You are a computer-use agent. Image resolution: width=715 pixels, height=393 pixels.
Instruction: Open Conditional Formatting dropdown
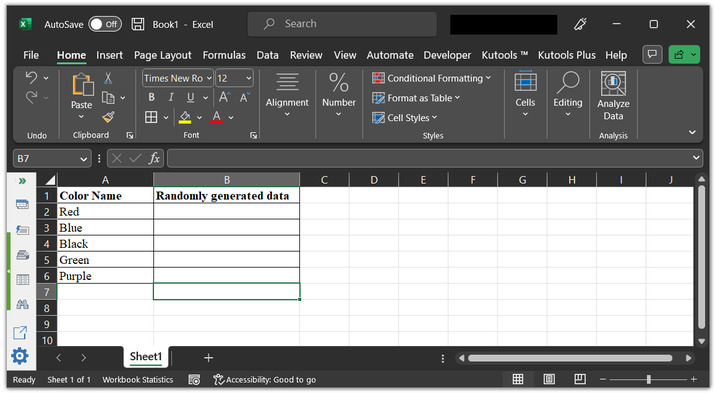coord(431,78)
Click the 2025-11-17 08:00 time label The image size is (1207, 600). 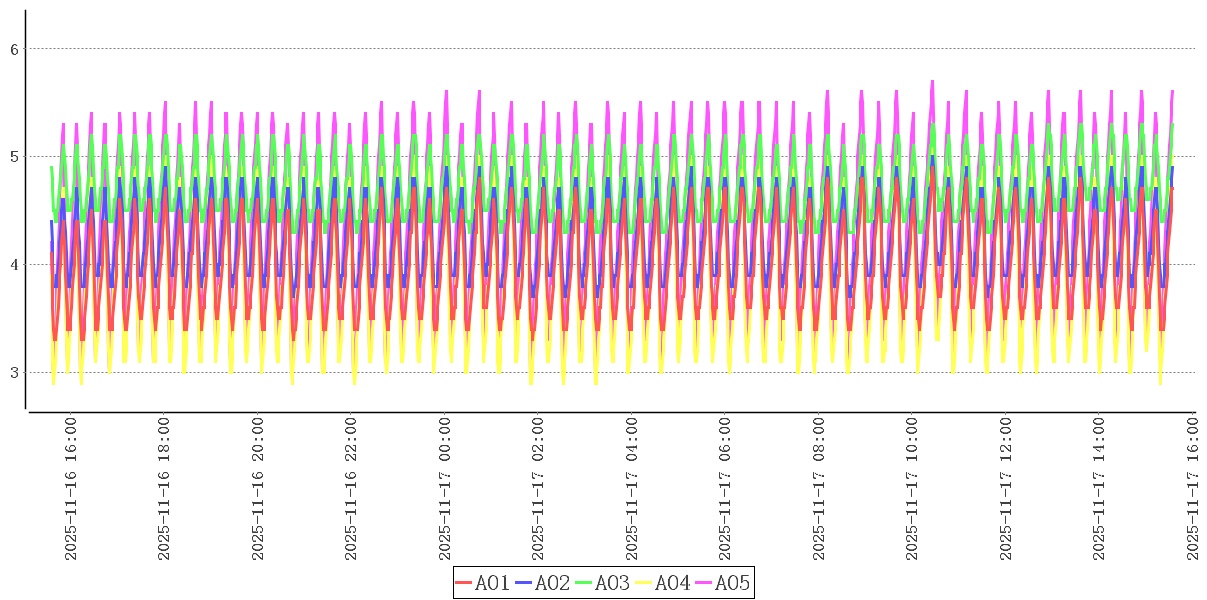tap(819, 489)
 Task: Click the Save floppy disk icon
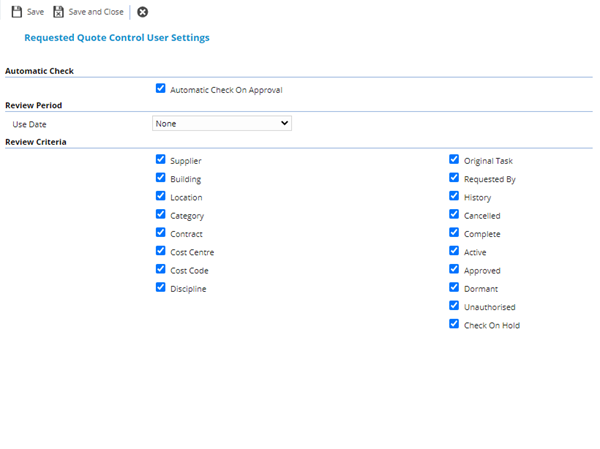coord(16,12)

◆ ◆ ◆ ◆ ◆

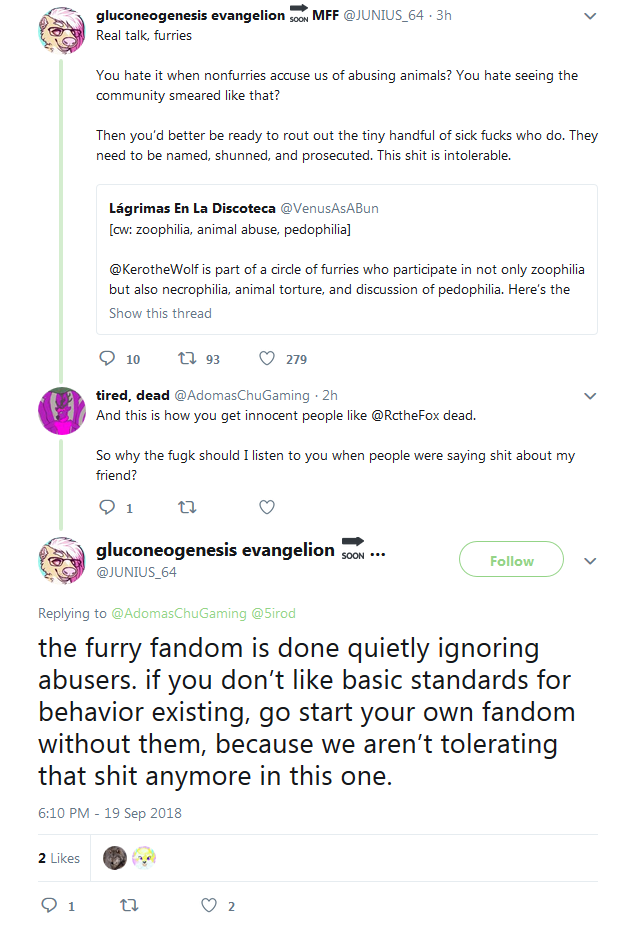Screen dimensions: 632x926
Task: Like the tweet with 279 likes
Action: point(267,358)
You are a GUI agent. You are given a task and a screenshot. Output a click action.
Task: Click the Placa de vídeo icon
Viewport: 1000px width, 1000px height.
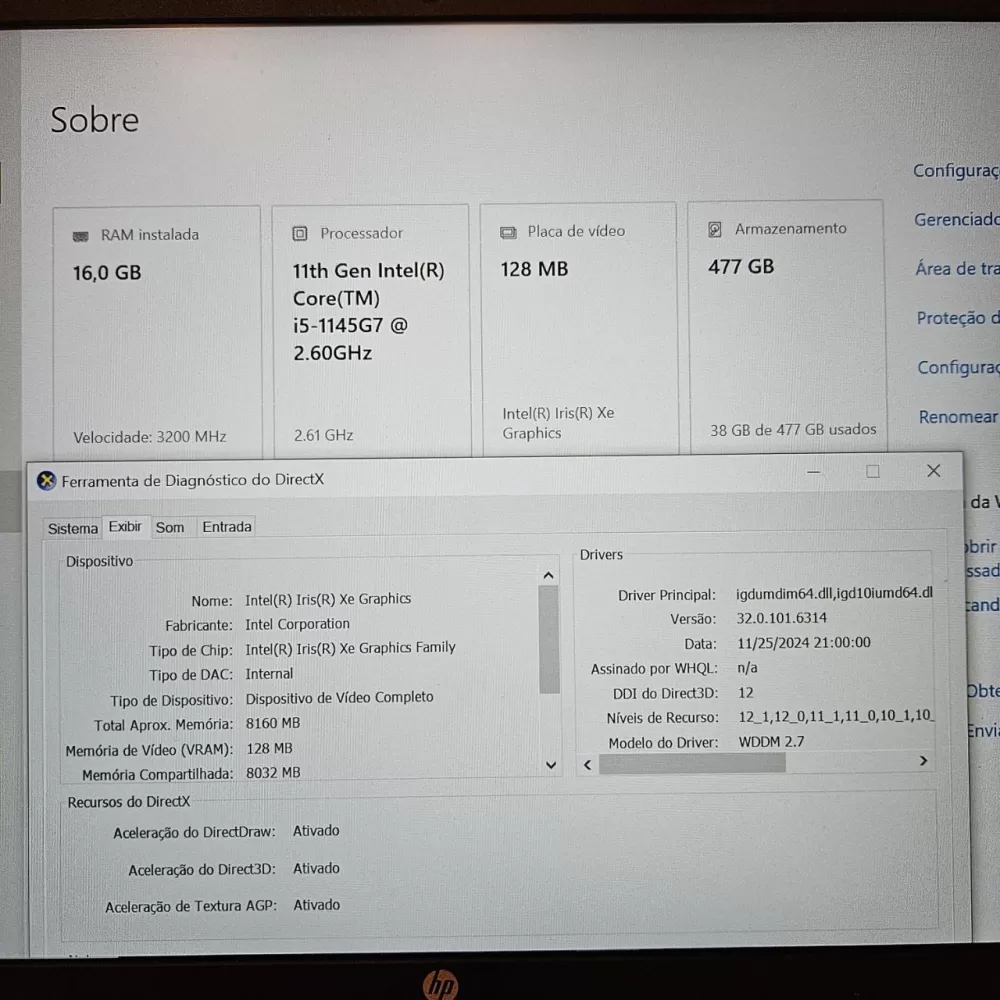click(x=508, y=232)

◆ ◆ ◆ ◆ ◆

§ Task instructions
All that is wanted is the number of lines in the records that include the string "agent".

§ Output for this task
2